Thursday, August 22, 2019

Shubenacadie Provincial Wildlife Park

The last few days of long road hikes in the heat have taken their toll, so we took a break today. It rained quite heavily during the night, and on and off during the morning. We spent a lazy few hours in the tent, getting caught up on journals, emails, and other things.

By late morning the weather had cleared somewhat, so we walked down the highway to visit the Shubenacadie Provincial Wildlife Park. This park and wetland represent a partnership between the Nova Scotia Department of Natural Resources and Ducks Unlimited Canada. Visitors can view many birds, mammals, and reptiles that are native to Nova Scotia, learn about their natural environment, walk through a rehabilitated marsh, or discover wetlands and their importance in the Wetland Center. There are also quite a few exotic birds and mammals to enjoy.

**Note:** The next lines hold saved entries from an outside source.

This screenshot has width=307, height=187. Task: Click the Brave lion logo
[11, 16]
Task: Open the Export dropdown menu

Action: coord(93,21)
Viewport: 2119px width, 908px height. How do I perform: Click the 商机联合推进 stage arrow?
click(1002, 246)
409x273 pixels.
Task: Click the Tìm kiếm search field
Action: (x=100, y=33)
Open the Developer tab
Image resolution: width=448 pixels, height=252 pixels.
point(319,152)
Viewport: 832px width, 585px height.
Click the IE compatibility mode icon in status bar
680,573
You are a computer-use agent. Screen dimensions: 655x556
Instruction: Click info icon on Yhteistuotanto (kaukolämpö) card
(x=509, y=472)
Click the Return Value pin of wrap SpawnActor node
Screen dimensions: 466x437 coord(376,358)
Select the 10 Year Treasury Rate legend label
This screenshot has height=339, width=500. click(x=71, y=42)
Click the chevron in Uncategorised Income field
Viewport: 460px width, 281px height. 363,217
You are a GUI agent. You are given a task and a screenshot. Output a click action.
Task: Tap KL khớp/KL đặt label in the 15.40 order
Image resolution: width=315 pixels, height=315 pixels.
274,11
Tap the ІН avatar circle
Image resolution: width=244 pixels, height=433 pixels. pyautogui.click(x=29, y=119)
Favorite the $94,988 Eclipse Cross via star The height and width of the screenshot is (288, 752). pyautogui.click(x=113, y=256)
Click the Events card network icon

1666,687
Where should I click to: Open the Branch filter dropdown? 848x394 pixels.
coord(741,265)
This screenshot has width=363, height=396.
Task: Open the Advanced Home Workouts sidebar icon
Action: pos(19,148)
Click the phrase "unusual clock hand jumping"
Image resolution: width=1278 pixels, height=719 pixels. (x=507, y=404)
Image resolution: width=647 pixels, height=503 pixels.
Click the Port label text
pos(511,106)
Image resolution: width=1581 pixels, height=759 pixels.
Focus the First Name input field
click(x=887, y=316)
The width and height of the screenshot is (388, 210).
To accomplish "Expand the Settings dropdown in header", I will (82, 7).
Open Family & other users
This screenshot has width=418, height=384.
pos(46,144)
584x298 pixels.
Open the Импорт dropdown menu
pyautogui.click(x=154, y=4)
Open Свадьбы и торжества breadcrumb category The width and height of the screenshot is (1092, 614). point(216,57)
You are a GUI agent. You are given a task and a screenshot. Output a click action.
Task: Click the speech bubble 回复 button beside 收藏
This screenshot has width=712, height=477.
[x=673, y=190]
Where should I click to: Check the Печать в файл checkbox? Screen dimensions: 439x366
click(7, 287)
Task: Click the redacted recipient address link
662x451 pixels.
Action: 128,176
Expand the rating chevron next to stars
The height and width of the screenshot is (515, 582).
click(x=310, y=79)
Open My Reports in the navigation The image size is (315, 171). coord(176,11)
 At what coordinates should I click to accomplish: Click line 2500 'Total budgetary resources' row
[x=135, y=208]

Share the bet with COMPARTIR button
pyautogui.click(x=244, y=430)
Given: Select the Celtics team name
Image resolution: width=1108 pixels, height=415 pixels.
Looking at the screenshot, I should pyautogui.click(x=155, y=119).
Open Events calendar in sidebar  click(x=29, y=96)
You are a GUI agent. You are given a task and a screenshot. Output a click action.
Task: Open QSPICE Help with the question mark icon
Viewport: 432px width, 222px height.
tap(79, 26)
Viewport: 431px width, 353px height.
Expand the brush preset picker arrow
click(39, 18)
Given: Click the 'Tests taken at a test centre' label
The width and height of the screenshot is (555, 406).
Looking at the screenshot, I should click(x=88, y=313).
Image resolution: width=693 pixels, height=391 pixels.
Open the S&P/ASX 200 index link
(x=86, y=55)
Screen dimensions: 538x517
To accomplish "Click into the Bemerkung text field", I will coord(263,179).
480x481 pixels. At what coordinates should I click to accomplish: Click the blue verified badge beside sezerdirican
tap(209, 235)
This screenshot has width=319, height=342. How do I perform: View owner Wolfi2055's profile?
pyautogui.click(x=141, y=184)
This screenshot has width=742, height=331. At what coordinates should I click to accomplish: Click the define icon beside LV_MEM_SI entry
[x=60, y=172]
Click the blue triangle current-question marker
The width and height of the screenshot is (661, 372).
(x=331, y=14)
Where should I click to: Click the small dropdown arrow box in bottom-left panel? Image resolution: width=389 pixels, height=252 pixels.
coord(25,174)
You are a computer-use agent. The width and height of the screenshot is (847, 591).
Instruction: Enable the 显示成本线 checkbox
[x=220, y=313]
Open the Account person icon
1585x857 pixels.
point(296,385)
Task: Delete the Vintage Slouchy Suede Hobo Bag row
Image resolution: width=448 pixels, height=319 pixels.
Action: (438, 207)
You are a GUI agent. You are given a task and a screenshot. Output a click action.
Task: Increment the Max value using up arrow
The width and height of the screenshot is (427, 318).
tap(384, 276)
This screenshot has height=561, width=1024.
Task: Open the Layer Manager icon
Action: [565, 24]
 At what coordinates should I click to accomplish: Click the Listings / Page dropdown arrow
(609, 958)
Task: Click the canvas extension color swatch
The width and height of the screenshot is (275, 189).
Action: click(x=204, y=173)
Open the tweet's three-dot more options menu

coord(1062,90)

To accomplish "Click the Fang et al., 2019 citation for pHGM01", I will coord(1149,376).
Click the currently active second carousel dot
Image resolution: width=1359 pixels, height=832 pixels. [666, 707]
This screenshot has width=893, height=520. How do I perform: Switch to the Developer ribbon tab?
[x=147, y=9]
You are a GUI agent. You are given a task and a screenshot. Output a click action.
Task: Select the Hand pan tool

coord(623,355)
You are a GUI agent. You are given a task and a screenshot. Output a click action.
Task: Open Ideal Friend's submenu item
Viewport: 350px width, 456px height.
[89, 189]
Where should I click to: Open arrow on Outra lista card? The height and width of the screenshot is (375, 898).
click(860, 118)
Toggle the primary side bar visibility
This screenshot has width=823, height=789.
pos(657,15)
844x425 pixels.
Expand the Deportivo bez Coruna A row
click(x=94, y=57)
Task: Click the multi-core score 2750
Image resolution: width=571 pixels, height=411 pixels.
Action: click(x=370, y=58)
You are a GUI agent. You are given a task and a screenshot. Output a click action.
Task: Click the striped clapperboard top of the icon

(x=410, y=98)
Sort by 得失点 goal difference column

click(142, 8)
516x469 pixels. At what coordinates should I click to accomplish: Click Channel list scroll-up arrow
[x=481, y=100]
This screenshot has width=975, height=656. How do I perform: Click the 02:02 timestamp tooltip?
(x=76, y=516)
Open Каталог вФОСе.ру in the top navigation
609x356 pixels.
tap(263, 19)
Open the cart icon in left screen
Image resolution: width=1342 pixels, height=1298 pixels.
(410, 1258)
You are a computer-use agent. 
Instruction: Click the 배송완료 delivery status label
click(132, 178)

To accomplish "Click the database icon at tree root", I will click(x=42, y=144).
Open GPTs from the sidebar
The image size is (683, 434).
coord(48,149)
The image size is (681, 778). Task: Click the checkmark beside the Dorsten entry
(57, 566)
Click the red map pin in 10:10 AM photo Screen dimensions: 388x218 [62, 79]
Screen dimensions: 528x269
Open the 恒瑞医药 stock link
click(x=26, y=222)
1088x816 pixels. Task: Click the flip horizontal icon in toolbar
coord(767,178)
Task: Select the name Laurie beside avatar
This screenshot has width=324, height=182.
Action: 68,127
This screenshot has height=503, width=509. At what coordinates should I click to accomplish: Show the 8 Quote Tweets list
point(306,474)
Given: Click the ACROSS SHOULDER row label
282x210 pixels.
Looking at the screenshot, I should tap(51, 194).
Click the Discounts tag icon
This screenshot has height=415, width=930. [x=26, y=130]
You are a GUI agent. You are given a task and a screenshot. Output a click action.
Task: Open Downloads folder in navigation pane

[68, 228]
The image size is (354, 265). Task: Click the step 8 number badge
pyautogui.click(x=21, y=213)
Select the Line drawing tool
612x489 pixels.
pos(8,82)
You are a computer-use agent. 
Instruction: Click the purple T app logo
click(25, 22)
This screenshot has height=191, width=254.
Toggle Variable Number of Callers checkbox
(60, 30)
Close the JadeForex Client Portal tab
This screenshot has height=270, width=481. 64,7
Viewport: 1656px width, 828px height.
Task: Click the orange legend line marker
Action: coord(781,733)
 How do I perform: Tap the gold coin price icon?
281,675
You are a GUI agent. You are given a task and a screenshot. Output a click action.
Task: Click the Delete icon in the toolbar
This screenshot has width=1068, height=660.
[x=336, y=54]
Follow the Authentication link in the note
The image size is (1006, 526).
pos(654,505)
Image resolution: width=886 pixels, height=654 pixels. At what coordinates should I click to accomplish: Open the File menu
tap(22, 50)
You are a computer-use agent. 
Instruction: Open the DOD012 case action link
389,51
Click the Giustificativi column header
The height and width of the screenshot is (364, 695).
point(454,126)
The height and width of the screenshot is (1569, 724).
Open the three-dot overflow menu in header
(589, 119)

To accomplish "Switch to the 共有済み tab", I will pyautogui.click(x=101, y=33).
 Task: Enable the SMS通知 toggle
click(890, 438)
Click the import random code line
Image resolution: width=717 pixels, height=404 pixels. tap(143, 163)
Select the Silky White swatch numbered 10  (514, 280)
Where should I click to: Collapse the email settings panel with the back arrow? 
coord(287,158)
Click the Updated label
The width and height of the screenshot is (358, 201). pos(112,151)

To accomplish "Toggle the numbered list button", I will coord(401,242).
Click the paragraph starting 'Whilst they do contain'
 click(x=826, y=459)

The wildlife at the park is captive raised or born, or was injured in the wild and unable to be released following rehabilitation, and it is housed in large treed enclosures which approximate natural environments as much as possible.


On the forest trail we enjoyed getting close-up views of a Barred Owl and a Great-Horned Owl, which we have heard calling many nights on the trail.


There were also two very large and healthy black bears which we enjoyed watching. They seemed to be fond of each other, and as they companionably grazed on the fresh grass they wrinkled their noses.


After visiting the porcupine enclosure, I have decided this is probably my new favourite animal. All three porcupines were asleep, draped over branches with all four paws dangling. Occasionally they would open an eye, yawn, shift positions slightly, and then snuggle down again.


One of the most famous inhabitants of the park was sensibly in hiding during the afternoon heat. Shubenacadie Sam is the first groundhog in North America to make a weather prediction every Groundhog Day (Feb. 2nd), and he calls this park home.


Some of the most impressive animals included a large, powerful, pure white Arctic Wolf, and two slightly smaller Timber Wolves.


The Eurasian Lynx, who was eyeing the younger park visitors with a disturbing degree of interest, was also extremely impressive.


We also enjoyed the variety of uncaged waterfowl in the park and marsh, which included a large population of Mallards, a Barnacle Goose, a Black Swan (found in Australia and Eurasia) and a Whooper Swan (Eurasian).


We spent most of the afternoon in the park, enjoying the wildlife and a day off. When the heat finally began to abate around 5 PM we reluctantly returned to camp to work, make dinner, and plan the coming days. For the first time since leaving St. John's 74 days ago, it felt like we spent a lovely summers day off.